WEATHERING CONGRUENCY OF VOLCANIC ROCK EXHIBITS PROPORTIONAL BEHAVIOR TO TEMPERATURE, WITH NET INCONGRUENCY FAVORING COLD CLIMATES

The chemical weathering of volcanic rocks is thought to be a primary control on Earth’s climate spanning 10⁵ – 10⁷-year timescales. The degree to which primary volcanic minerals are converted to secondary minerals, termed weathering congruency, directly influences silicate weathering fluxes to the ocean. By studying the chemistry of river water, we seek to better understand catchment-wide environmental and geological factors that influence silicate weathering congruency in mafic and intermediate volcanic rock-dominated catchments.

In this study, we compile published riverine dissolved load Li isotope and Li/Na data and compare them to catchment properties in volcanic rock-dominated catchments. River water δ⁷Li values and Li/Na are sensitive to secondary mineral formation: when secondary minerals precipitate, they preferentially incorporate ⁶Li over ⁷Li and exclude Na, imparting river with high ⁷Li/⁶Li ratios (i.e. high δ⁷Li values) and low Li/Na ratios. Therefore, river water δ⁷Li values and Li/Na convey the relative amount of secondary mineral formation. Using digital elevation data, we determined drainage catchment geometries for each river water sample and determine catchment-averaged climate (mean annual temperature and precipitation), morphometrics (mean local relief and catchment area), and lithology from other global datasets.
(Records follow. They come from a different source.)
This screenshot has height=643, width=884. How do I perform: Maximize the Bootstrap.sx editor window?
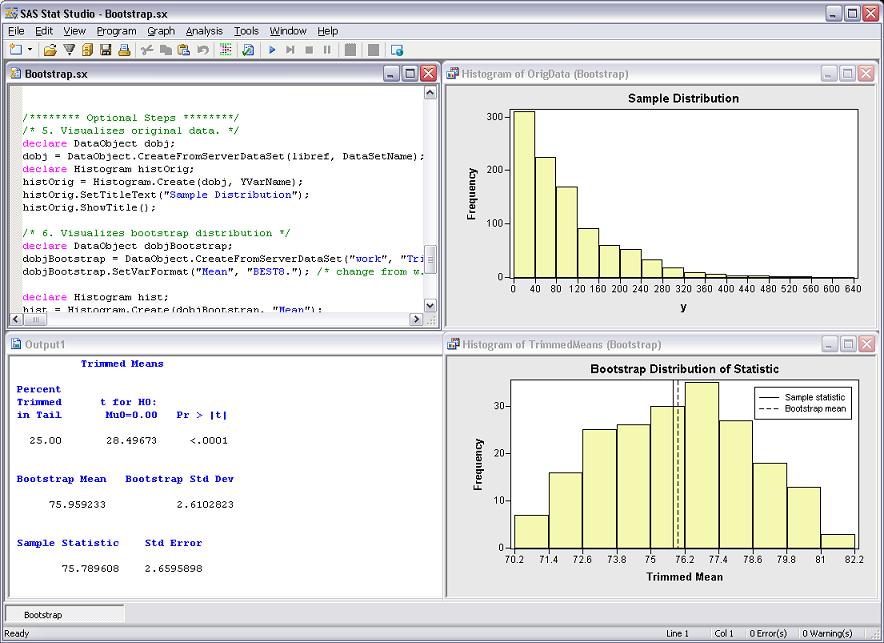tap(410, 74)
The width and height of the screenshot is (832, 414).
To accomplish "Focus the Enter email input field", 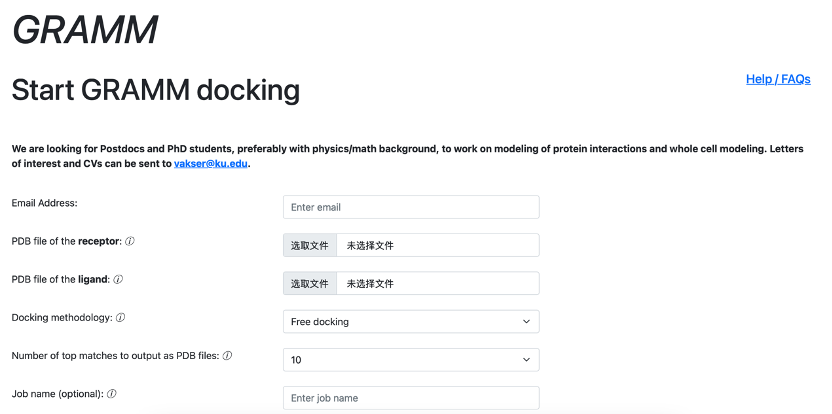I will [x=411, y=207].
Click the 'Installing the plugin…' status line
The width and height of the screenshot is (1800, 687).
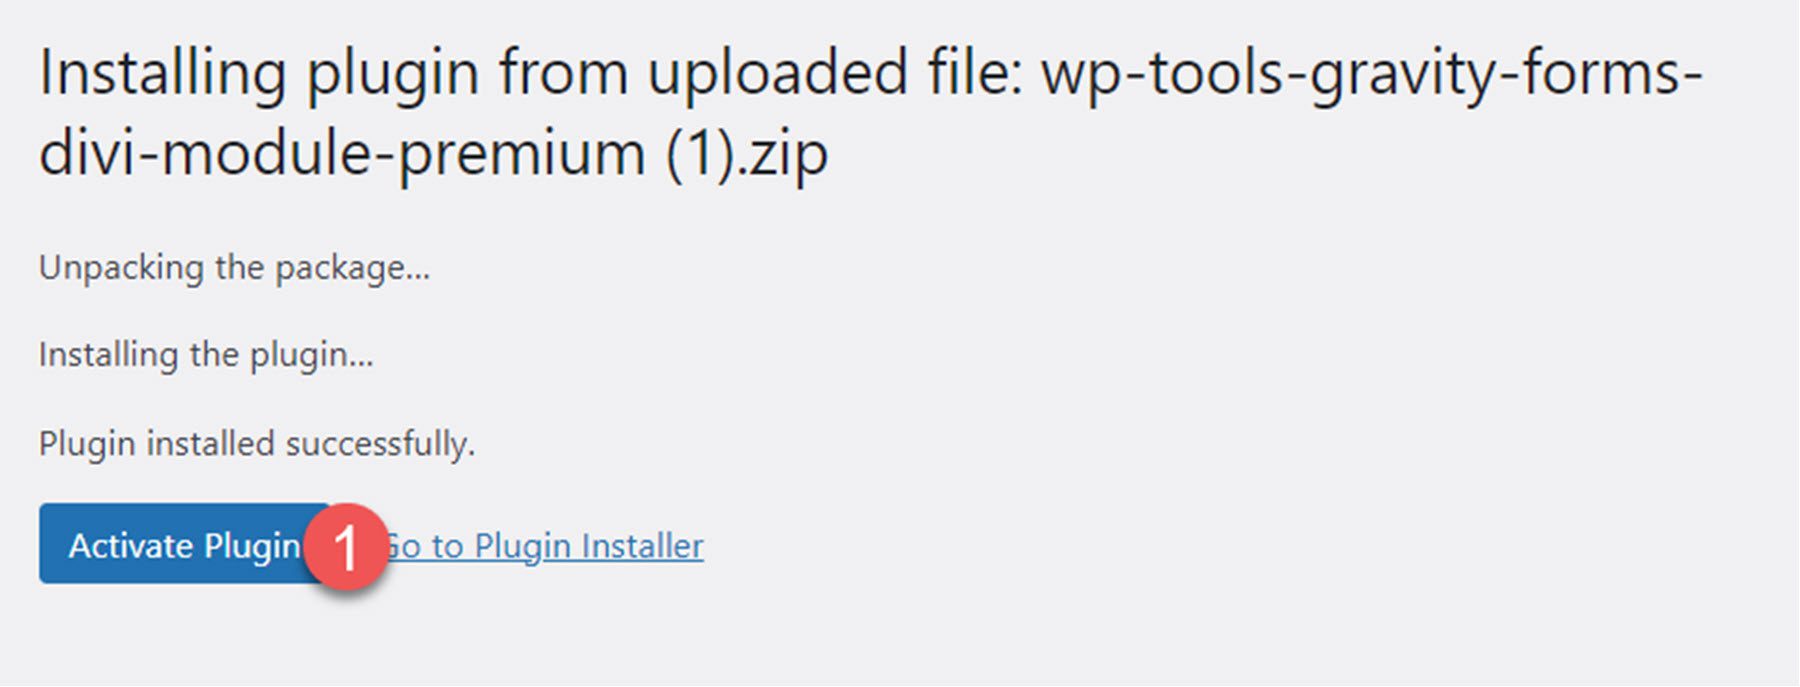205,355
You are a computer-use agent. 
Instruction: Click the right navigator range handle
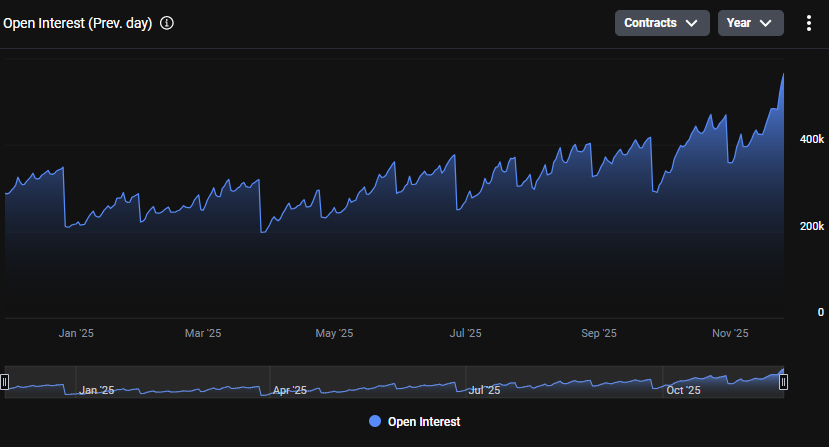(784, 381)
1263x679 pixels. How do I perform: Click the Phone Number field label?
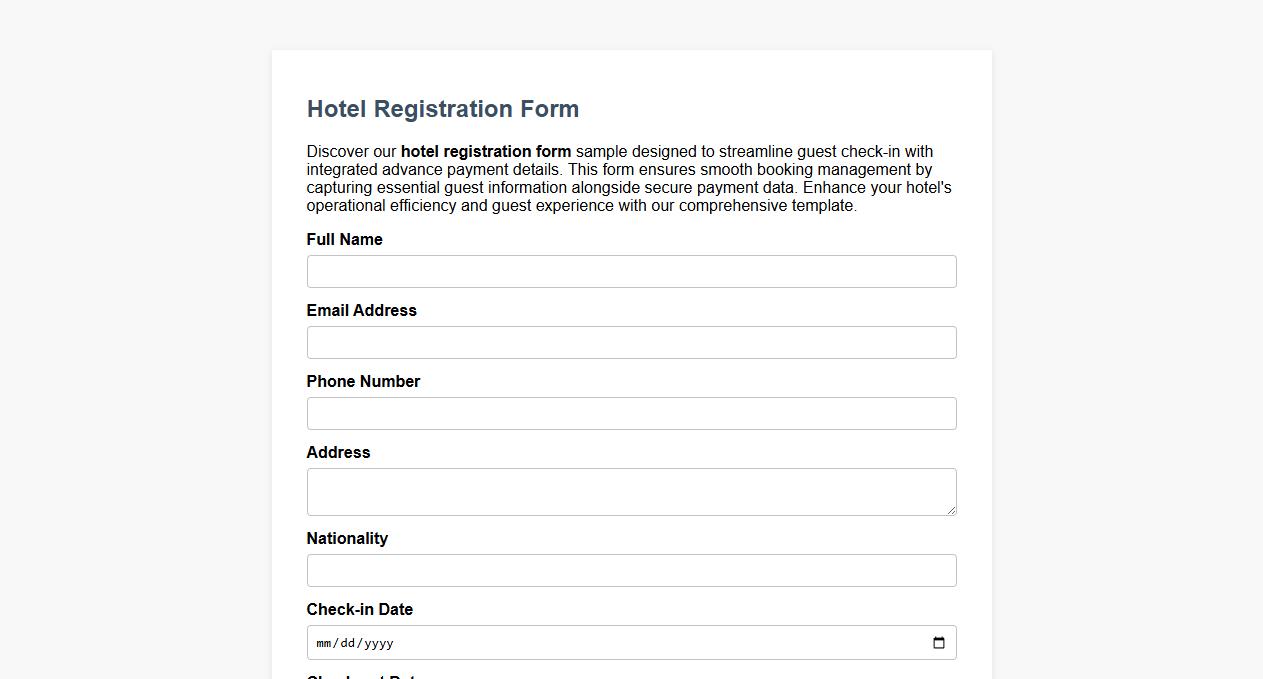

To control for the effect of lithology on river water chemistry, we select sample sites that have >60% intermediate or mafic volcanic rocks, which include rivers in Iceland, Azores, Lesser Antilles, Java, Reunion, and within the Columbia River drainage in the US.

Comparisons between river water chemistry and catchment properties point to the primary influence of climate on weathering congruency. Although samples varied in their tectonic settings, morphometric properties were highly consistent across study sites, allowing us to focus on the effect of climate. Among climatic factors, mean annual temperature was determined to correlate significantly with river water chemistry whereas precipitation showed no significant correlations. We found climate was the primary driver of chemical weathering congruency of mafic and intermediate volcanic igneous rocks. Lastly, we observe that colder climates yield higher relative amounts of clay formation than their equatorial counterparts. The cause of increasing weathering congruency with increasing mean annual temperature could be related to dissolution and precipition kinetics, soil pH, or the mode of precipitation delivery.